• **INFORMATION PROVIDED**:
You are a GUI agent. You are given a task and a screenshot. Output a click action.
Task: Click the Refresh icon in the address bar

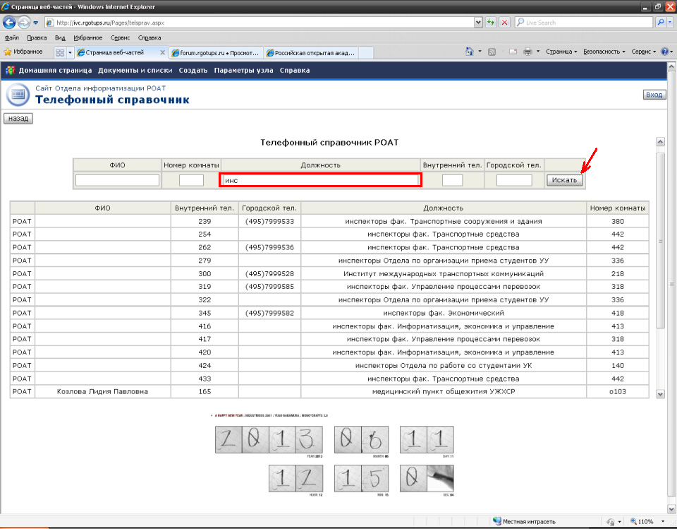489,22
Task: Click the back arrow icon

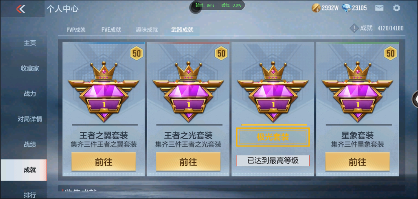Action: tap(20, 9)
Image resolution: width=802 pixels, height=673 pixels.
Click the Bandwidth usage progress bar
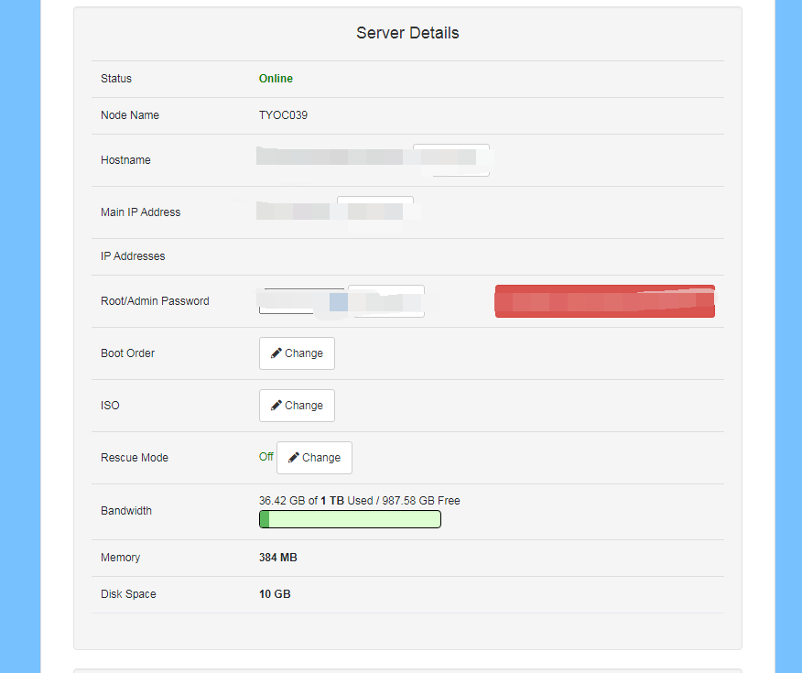tap(350, 520)
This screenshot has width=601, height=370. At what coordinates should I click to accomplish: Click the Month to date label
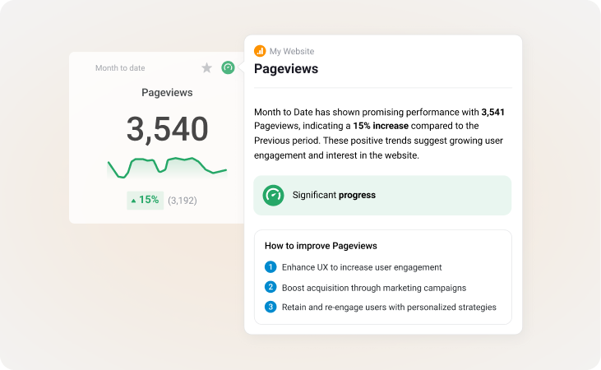(x=120, y=68)
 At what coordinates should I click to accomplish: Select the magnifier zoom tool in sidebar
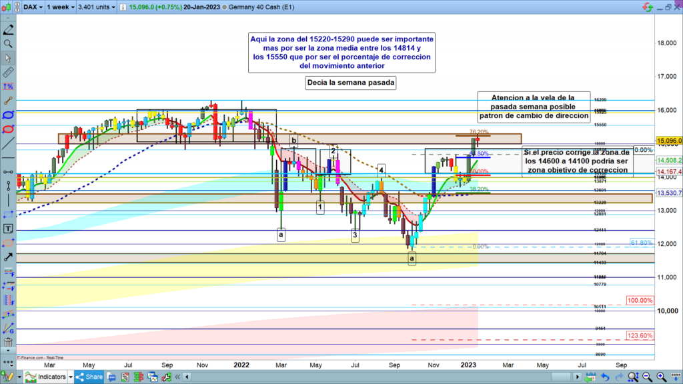pos(8,44)
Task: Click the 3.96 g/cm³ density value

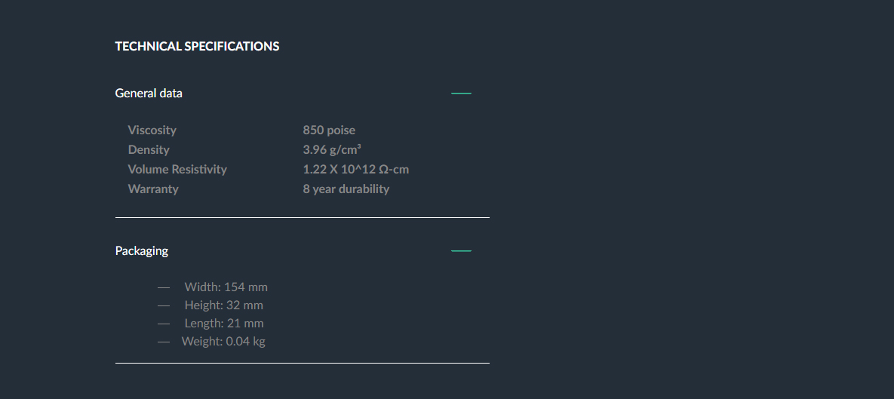Action: coord(332,149)
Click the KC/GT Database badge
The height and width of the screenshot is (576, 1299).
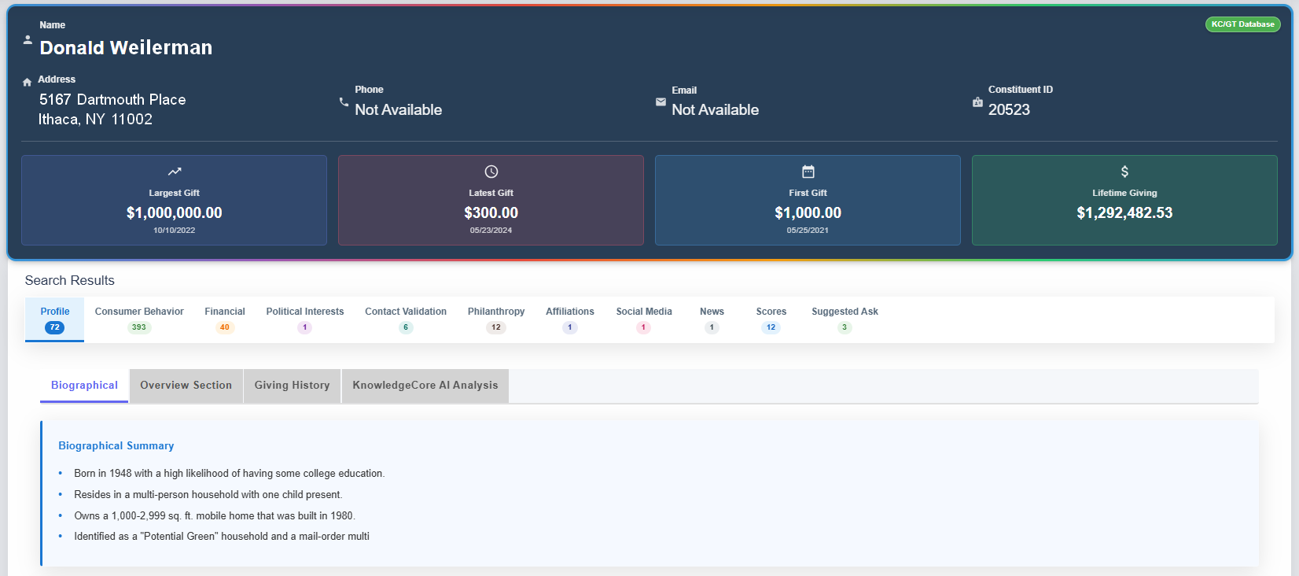pyautogui.click(x=1242, y=24)
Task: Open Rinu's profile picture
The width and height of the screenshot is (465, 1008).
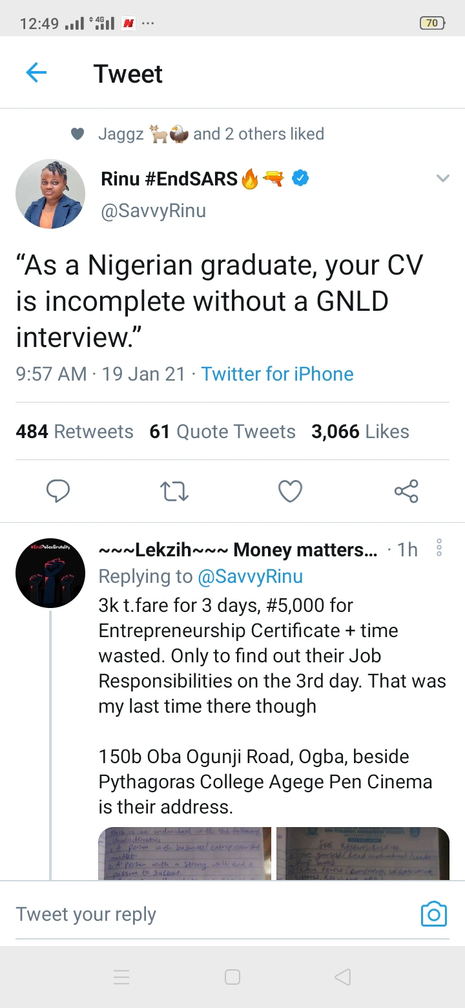Action: (50, 194)
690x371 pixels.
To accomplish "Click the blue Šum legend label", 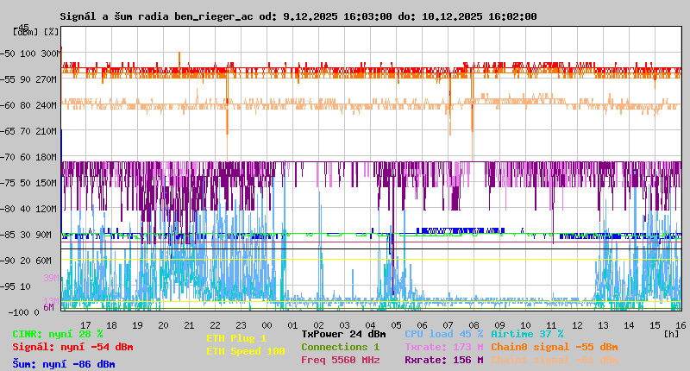I will point(64,364).
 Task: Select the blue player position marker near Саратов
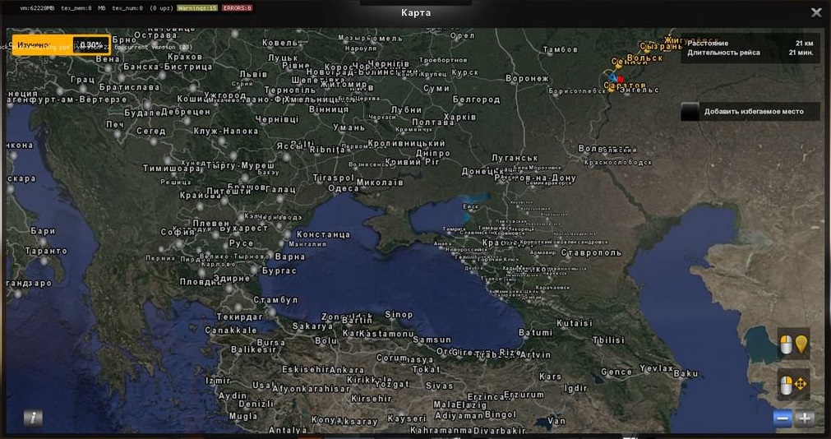tap(612, 76)
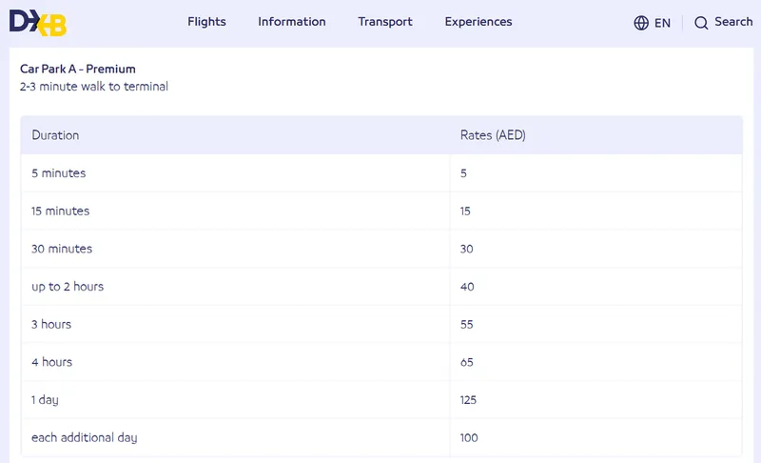This screenshot has height=463, width=761.
Task: Click the 5 minutes duration row
Action: coord(381,173)
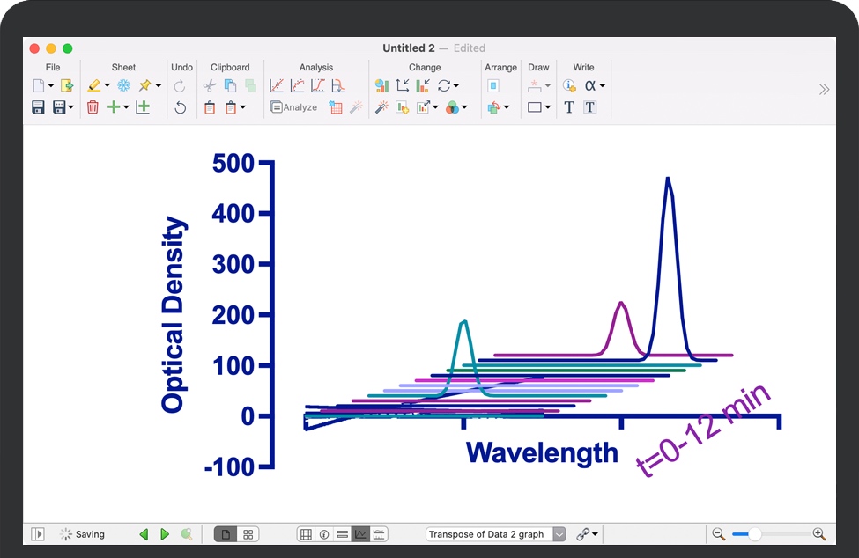Click the save file floppy disk icon

click(38, 107)
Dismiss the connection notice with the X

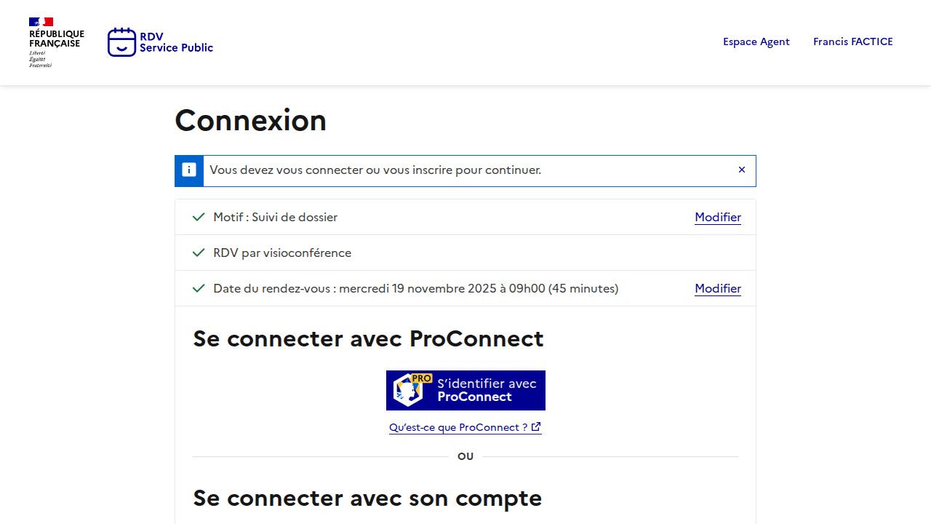click(742, 170)
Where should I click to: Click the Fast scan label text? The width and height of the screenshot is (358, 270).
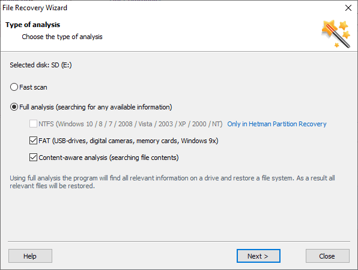click(x=33, y=87)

• **ACTIVITY**:
Take the line containing "Where should I" and every line after it to the end of the records, and restate them verbatim, with no pictures.

• **SOLUTION TO THE PROBLEM**:
Where should I click to: Click the Fast scan label text? The width and height of the screenshot is (358, 270).
click(x=33, y=87)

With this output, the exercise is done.